(Source data)
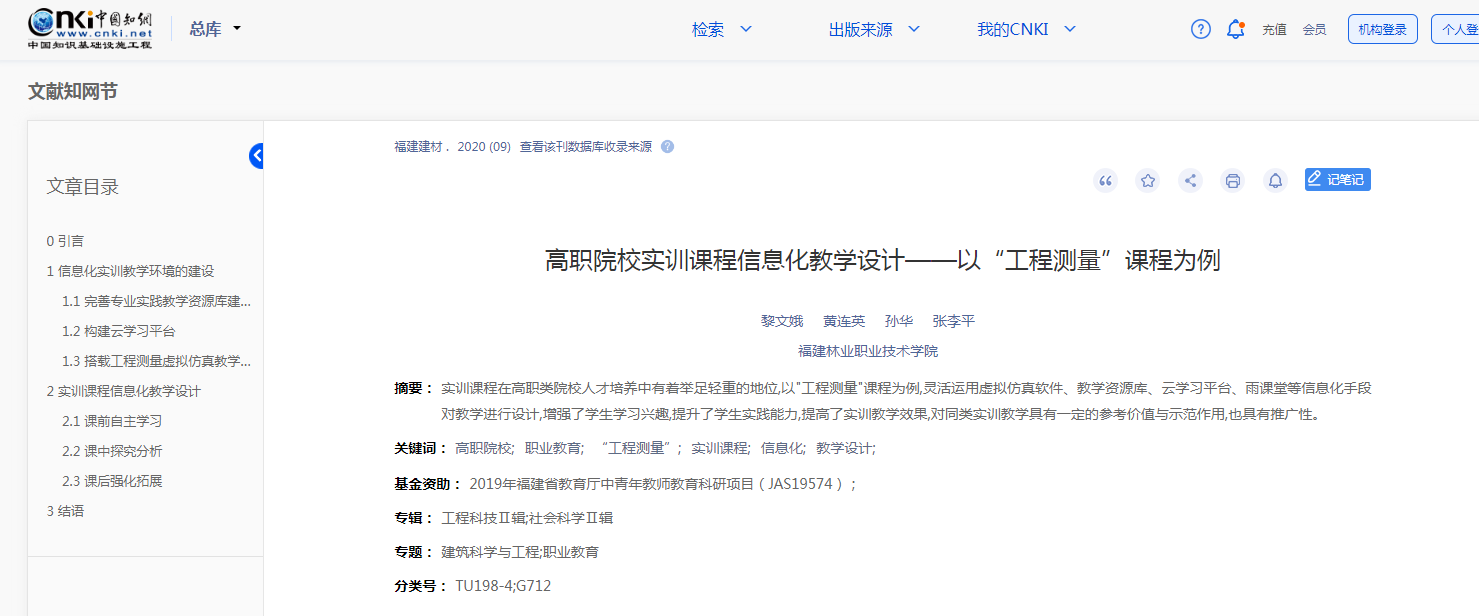Screen dimensions: 1479x616
Task: Jump to section 2.2 课中探究分析
Action: coord(112,451)
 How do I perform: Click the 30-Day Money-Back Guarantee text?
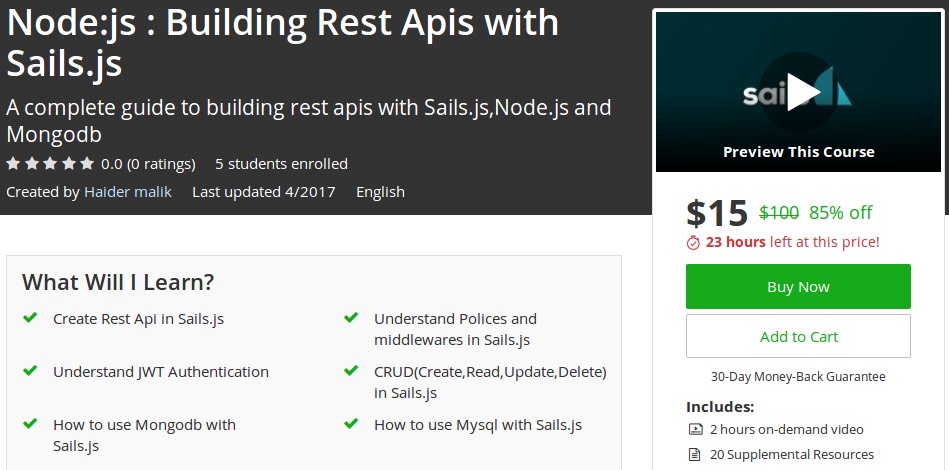pos(798,377)
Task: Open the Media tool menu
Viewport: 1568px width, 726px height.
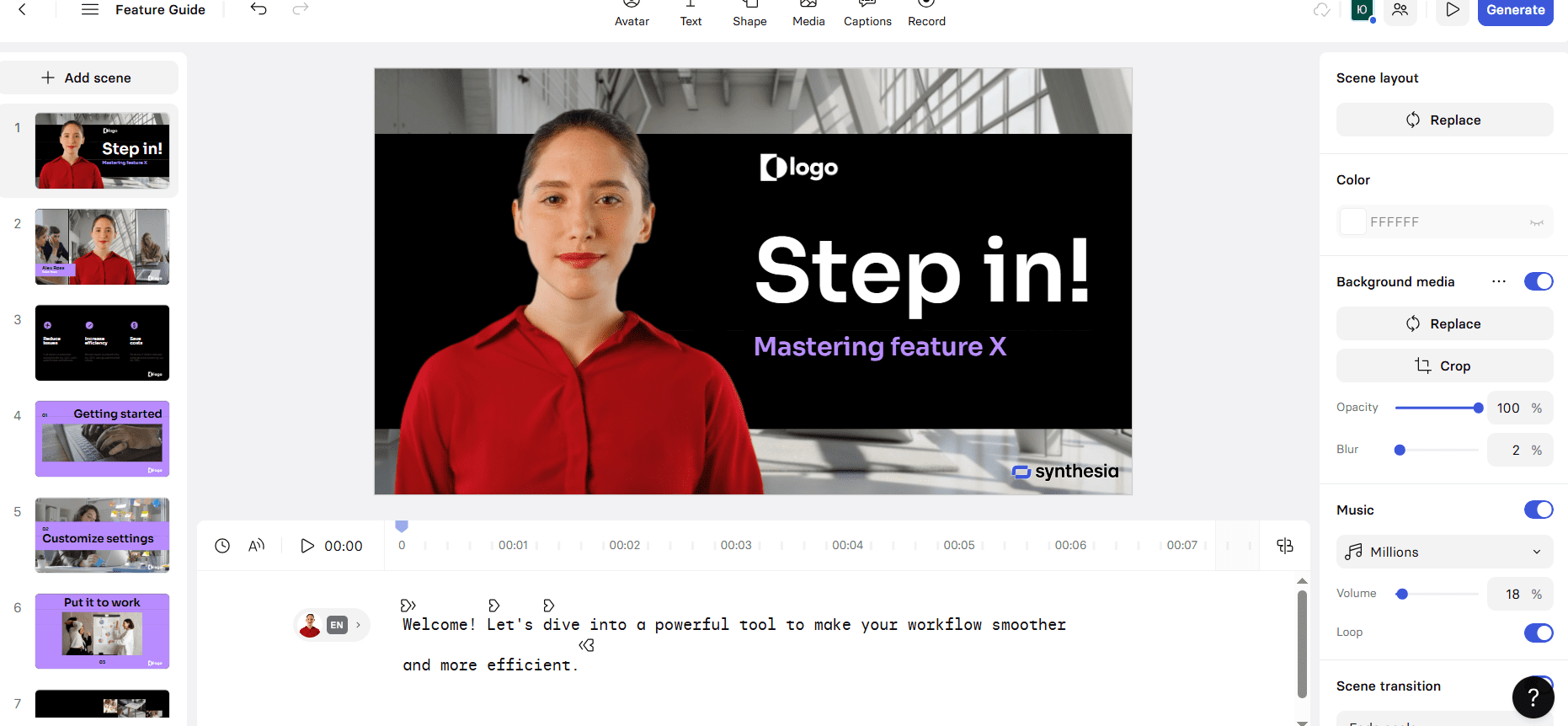Action: (808, 13)
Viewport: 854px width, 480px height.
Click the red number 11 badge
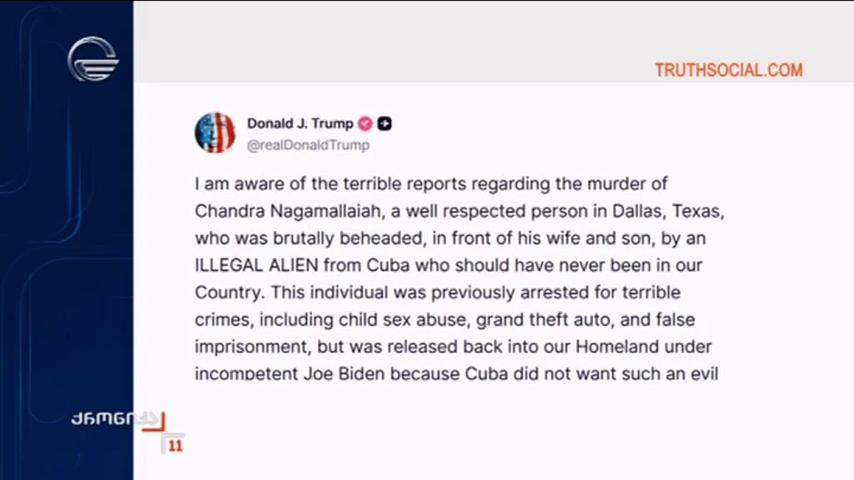point(175,446)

§ **Work instruction**
Needed here is only the span from the line with "How do I perform: Click" through the last line of the entries, copied exactly with both ends and without pictures.

§ **Answer section**
 How do I perform: Click the 30-Day Money-Back Guarantee text?
pos(798,377)
Task: Open the Media tool menu
Viewport: 1568px width, 726px height.
Action: (808, 13)
Viewport: 854px width, 480px height.
Click the red number 11 badge
point(175,446)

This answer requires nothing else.